*Supplied records*.
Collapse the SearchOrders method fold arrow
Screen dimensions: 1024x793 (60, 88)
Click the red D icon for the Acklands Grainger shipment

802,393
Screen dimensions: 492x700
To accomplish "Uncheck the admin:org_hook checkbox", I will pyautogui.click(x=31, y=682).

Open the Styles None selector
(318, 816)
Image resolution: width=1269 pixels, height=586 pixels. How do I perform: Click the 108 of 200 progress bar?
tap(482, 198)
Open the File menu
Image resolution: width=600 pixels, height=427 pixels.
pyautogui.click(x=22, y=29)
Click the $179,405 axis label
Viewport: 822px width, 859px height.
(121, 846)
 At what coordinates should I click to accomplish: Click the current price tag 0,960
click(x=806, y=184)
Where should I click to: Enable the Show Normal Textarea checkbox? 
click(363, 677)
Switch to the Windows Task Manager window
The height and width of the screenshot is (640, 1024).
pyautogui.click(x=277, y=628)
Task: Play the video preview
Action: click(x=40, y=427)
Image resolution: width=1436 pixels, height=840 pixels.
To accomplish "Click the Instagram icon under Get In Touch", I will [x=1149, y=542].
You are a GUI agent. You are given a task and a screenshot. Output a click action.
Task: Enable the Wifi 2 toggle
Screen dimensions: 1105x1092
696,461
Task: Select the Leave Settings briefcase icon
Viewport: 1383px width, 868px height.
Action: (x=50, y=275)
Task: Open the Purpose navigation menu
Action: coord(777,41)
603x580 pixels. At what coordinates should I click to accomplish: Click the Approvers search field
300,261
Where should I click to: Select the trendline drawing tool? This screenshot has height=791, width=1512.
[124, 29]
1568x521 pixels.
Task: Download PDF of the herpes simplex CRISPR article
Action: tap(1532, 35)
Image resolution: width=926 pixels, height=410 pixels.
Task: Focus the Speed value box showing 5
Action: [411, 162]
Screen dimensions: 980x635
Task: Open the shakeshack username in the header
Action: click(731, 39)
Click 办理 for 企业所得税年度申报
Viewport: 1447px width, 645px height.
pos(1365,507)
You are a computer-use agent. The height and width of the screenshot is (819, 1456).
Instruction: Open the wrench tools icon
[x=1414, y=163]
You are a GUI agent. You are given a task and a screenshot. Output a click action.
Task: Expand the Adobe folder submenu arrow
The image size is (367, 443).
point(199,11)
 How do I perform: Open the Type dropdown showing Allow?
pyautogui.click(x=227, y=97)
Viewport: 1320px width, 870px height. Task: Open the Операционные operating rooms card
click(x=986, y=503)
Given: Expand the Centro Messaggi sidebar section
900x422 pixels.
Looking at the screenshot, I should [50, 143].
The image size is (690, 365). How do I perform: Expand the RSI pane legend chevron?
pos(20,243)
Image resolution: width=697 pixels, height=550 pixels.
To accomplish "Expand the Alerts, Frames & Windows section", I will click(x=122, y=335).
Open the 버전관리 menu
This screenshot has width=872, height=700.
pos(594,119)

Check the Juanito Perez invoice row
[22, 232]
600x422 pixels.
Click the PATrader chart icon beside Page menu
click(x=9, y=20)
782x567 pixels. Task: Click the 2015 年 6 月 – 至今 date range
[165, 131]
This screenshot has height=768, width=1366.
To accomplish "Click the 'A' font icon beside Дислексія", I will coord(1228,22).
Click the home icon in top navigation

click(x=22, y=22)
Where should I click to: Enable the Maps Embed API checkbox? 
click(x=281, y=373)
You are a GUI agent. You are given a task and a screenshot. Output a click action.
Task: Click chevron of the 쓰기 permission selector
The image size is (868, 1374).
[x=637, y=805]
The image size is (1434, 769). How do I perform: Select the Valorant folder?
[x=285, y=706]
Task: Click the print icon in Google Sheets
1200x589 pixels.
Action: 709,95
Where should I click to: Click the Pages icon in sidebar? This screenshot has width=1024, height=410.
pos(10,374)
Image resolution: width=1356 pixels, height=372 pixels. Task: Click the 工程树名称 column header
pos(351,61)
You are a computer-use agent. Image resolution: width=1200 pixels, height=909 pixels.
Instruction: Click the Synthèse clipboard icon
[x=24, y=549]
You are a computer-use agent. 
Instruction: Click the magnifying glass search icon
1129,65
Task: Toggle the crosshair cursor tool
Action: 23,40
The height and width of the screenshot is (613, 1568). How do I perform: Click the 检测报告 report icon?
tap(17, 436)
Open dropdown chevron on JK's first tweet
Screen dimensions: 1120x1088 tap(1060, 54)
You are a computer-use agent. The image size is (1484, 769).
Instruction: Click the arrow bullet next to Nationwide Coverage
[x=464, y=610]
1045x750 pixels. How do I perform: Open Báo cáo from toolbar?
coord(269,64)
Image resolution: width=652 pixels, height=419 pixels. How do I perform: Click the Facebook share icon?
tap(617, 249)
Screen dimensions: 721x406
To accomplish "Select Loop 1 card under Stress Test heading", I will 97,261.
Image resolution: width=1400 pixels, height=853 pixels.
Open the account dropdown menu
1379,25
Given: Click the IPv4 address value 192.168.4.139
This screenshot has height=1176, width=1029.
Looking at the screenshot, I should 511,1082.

*Task to complete*. Reproduce verbatim the lines above, from the line containing "603x580 pixels. At" to the line containing "pos(1365,507)", with both of those lines included.

*Correct response*.
603x580 pixels. At what coordinates should I click to accomplish: Click the Approvers search field
300,261
Where should I click to: Select the trendline drawing tool? This screenshot has height=791, width=1512.
[124, 29]
1568x521 pixels.
Task: Download PDF of the herpes simplex CRISPR article
Action: tap(1532, 35)
Image resolution: width=926 pixels, height=410 pixels.
Task: Focus the Speed value box showing 5
Action: [411, 162]
Screen dimensions: 980x635
Task: Open the shakeshack username in the header
Action: click(731, 39)
Click 办理 for 企业所得税年度申报
Viewport: 1447px width, 645px height.
pos(1365,507)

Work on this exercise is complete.